In dit onderzoek is uit de verschillende beschikbare methodes de laatste editie van de lesmethode ‘Welkom in Nederland: Kennis van de Nederlandse Maatschappij voor het inburgeringsexamen’ (Gathier 2015) gekozen als onderzoeksobject. Bij aanvang van het onderzoek was dit namelijk de enige lesmethode die was aangepast aan de herziene eindtermen voor het inburgeringsexamen KNM .
De statistische cijfers over de samenstelling van de Nederlandse bevolking volgens het CBS laten zien dat de samenleving bestaat uit cultureel etnisch diverse groepen. De vraag is dan welke gewoonten en gebruiken van welke etnische groepen worden gerepresenteerd in het lesmateriaal KNM voor inburgeraars. Anders gezegd, wordt er in het lesmateriaal rekening gehouden met de diversiteit die er in de maatschappij aanwezig is?
Er kan geconstateerd worden dat de aanwezigheid van diversiteit in de Nederlandse samenleving wordt benoemd. Er is echter een verschil tussen het aangeven dat niet iedereen alles hetzelfde doet en het expliciteren van die verschillen. In de lesmethode is voor het overgrote deel voor de eerste aanpak gekozen. Hoewel er wordt aangegeven dat niet iedereen alles hetzelfde doet, is er dus wel een keuze gemaakt om de gewoontes en gebruiken van een bepaalde groep wel expliciet te benoemen en die van anderen achterwege te laten.
Uit de analyse blijkt dat de aandacht voornamelijk wordt gelegd op de grootste groepen, op een representatie van de meerderheid. De genoemde gewoonten roepen voornamelijk associaties met een autochtone Nederlandse bevolking of ‘de traditioneel ingezetenen’ op.
Dat wil zeggen dat voornamelijk de mainstream wordt gerepresenteerd en dat heeft tot gevolg dat andere groepen, ofwel microculturen, gemarginaliseerd worden, zoals Banks (2006) het noemt. Dit wordt bevestigd door de conclusies met betrekking tot de aanwezigheid van een onzichtbaarheidsbias. Hiervan is sprake wanneer bepaalde groepen uit de maatschappij of bepaalde gebeurtenissen niet worden besproken in bijvoorbeeld lesmateriaal (Sadker en Sadker, 2001).
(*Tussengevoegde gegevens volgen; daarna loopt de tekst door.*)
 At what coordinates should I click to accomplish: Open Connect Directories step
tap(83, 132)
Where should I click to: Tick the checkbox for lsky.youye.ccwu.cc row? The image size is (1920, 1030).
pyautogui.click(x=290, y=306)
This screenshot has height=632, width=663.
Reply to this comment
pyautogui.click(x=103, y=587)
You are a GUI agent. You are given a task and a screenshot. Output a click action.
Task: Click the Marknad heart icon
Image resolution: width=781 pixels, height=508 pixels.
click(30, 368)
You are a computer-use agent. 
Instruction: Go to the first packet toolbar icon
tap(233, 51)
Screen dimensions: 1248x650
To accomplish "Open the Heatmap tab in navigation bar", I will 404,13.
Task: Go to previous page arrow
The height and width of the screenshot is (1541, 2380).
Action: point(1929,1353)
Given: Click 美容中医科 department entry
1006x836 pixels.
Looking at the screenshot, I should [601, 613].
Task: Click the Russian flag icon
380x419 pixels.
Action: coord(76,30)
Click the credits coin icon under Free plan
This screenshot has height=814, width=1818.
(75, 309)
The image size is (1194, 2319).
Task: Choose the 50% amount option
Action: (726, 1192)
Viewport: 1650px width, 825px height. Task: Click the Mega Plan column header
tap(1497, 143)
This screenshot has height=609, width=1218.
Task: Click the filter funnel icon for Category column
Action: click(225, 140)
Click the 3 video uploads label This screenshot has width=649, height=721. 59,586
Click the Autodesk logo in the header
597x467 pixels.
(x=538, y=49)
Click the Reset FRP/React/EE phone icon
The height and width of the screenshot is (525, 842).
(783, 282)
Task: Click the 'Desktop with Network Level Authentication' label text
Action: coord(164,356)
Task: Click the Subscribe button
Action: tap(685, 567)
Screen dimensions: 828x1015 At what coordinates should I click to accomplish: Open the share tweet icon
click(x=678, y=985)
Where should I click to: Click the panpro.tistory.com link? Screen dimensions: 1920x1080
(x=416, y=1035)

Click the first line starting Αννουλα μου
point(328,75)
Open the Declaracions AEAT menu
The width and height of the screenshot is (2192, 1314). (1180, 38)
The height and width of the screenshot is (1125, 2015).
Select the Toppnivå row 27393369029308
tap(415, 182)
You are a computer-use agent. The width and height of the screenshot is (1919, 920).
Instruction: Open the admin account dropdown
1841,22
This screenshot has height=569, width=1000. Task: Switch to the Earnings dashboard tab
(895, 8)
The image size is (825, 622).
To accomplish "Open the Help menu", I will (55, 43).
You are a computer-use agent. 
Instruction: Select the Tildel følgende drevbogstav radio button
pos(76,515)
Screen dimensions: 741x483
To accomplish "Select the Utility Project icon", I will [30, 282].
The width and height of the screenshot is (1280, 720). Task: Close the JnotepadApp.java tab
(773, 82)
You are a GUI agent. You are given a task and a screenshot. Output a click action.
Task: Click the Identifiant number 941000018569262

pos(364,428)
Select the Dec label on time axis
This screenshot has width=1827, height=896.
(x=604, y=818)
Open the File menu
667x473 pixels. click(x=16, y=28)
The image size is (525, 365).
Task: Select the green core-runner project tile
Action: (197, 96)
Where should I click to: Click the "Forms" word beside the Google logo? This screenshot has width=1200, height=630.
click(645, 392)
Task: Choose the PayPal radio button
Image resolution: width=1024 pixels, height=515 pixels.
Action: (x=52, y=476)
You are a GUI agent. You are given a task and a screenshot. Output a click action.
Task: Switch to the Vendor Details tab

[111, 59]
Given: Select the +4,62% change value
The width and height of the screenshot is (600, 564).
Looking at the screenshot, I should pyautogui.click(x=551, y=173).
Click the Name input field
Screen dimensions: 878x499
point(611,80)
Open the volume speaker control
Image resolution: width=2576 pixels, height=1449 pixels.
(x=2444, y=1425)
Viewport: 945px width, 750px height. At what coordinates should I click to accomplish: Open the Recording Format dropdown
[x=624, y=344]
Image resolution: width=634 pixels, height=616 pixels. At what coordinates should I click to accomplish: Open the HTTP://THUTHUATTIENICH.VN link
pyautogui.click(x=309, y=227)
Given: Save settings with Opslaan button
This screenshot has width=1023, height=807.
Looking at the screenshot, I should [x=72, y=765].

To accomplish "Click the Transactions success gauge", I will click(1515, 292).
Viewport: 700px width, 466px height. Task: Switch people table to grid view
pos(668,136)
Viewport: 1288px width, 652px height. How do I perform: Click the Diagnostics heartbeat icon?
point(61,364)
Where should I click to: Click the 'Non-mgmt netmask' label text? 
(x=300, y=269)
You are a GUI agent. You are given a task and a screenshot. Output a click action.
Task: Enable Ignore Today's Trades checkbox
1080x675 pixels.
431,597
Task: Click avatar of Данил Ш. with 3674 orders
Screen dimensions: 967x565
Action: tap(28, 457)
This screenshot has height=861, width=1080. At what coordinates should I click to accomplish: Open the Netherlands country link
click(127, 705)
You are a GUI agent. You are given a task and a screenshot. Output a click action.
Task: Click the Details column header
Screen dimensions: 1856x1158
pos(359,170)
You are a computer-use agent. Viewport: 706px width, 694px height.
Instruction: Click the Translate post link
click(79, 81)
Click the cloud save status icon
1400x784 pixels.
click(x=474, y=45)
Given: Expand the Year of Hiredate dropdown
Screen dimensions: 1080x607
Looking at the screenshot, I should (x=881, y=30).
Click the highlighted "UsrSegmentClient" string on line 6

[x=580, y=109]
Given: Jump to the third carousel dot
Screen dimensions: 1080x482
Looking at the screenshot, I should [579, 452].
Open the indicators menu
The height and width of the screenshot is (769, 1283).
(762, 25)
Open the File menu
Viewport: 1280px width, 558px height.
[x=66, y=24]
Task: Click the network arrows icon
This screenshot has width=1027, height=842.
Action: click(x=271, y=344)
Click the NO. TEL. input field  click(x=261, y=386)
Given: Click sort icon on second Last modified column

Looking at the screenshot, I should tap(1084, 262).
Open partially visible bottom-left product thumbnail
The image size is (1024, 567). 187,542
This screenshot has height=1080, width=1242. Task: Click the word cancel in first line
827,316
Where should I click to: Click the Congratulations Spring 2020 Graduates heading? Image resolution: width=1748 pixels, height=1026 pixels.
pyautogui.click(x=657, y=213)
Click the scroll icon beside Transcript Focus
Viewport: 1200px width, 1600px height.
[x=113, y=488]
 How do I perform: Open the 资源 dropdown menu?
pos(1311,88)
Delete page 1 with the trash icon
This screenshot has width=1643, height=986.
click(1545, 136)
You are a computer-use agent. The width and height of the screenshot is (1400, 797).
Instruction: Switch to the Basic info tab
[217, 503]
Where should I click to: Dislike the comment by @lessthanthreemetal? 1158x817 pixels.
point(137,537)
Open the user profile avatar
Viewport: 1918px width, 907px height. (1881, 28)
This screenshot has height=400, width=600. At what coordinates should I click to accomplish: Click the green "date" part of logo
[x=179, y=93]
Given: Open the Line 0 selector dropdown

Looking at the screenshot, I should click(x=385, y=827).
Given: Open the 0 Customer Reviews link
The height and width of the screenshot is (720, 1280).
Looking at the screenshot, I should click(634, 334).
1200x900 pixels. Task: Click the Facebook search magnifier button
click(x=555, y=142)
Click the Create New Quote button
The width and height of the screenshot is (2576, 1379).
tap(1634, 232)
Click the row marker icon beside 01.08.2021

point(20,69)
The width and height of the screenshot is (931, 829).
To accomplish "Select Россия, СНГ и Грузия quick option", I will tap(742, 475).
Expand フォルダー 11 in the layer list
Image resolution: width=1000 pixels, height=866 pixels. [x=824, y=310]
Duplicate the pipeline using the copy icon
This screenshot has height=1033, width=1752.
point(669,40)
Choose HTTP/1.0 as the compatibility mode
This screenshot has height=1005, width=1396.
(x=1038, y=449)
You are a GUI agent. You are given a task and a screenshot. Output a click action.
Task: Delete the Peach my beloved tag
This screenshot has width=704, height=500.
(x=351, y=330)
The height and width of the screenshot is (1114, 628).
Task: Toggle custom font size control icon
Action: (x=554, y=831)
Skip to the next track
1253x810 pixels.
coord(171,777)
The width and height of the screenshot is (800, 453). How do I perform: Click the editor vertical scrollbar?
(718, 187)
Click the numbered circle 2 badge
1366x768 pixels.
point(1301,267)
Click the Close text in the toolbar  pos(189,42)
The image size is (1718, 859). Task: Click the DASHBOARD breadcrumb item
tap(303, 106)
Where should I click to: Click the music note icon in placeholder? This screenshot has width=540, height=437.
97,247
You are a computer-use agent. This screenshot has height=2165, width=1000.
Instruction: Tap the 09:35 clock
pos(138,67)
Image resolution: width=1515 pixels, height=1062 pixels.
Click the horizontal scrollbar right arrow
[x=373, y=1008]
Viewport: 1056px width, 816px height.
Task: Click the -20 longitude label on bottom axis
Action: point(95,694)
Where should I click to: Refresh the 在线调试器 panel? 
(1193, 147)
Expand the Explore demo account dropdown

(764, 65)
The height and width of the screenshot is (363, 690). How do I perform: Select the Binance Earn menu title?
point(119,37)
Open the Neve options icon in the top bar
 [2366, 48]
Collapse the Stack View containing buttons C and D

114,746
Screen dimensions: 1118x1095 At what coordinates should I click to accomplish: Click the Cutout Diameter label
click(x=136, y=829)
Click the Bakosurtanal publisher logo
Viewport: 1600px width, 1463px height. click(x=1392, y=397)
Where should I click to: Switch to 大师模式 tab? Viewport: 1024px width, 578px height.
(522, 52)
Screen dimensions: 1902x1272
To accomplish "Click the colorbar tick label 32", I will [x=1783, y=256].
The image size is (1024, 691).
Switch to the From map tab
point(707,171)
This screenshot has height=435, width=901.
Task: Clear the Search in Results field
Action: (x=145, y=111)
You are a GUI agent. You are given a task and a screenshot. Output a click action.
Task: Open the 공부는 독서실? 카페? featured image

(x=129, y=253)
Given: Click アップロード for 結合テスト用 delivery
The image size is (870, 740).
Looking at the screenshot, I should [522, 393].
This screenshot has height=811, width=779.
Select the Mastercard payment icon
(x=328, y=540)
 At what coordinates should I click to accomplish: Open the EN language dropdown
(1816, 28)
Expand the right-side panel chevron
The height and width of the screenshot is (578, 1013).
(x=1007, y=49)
Feestdagen en gewoonten en gebruiken van bepaalde minderheden hebben geen plaats in het lesmateriaal.
Zoals de lesmethode nu is vormgegeven ligt het doel van inburgering niet bij interactie tussen verschillende groepen en het besef dat iedereen een aandeel heeft in die cultuur, maar bij assimilatie aan een mainstream cultuur. In plaats van het cultiveren van een nationale identiteit waarmee iedereen zich verbonden voelt, zullen mensen die zich niet tot de mainstream rekenen het gevoel hebben dat de hegemoniale cultuur vooral wordt gecreëerd door anderen die hun ervaringen niet kennen of begrijpen.